GIVEN INFORMATION:
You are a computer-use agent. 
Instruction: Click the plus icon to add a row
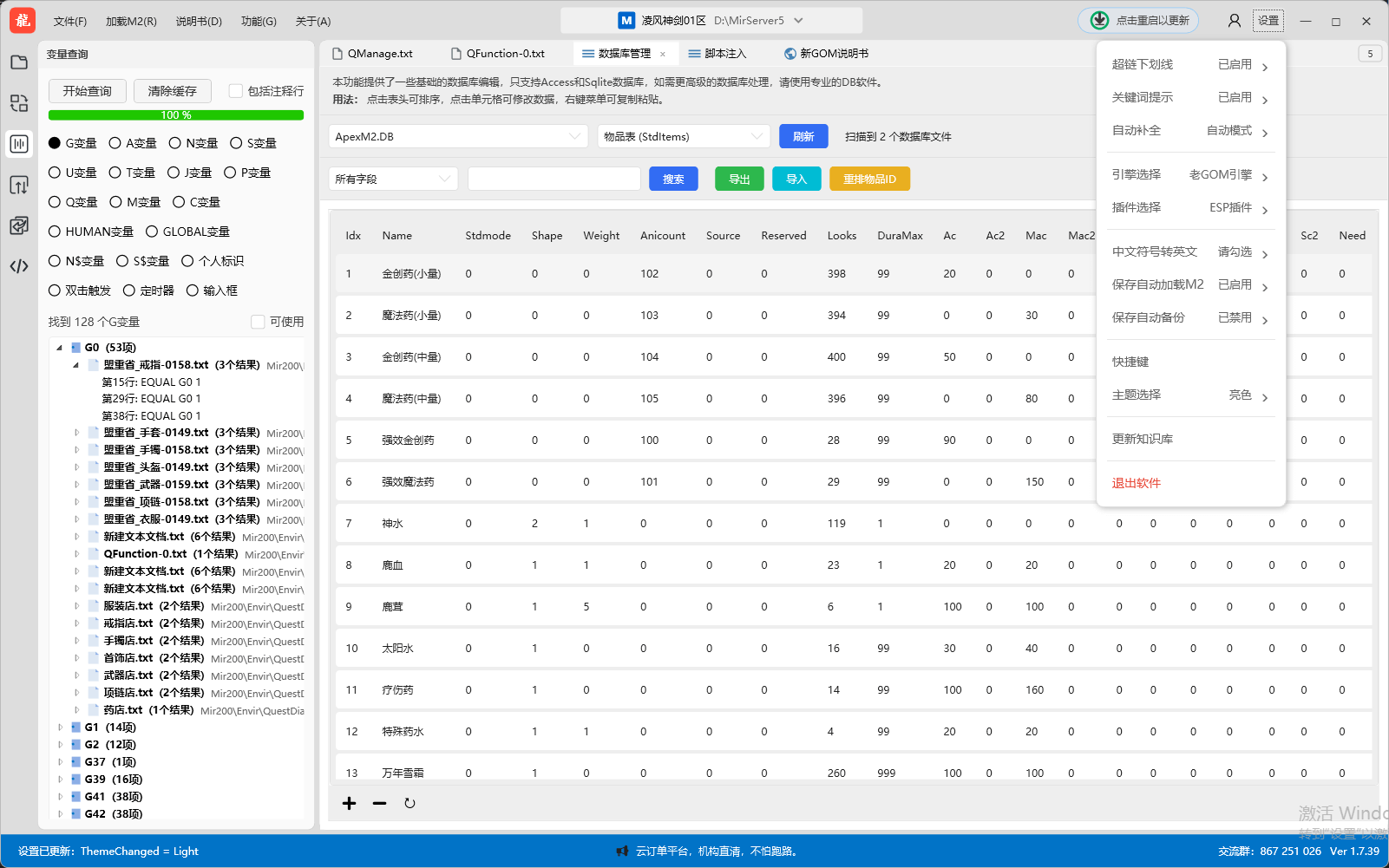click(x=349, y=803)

---

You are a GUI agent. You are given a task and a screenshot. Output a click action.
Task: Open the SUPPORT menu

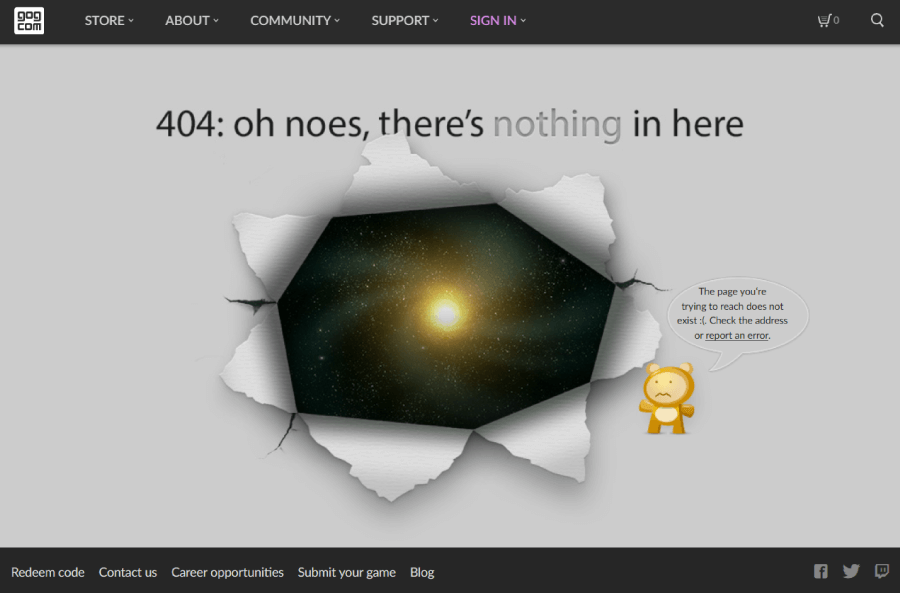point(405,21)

EXERCISE GOAL: Lines with "agent" in them are what the answer must contain; copy each from the records above.

WRITTEN RESPONSE:
You are a computer-use agent. 
You are a GUI agent. You are given a task and a screenshot. Output a click action.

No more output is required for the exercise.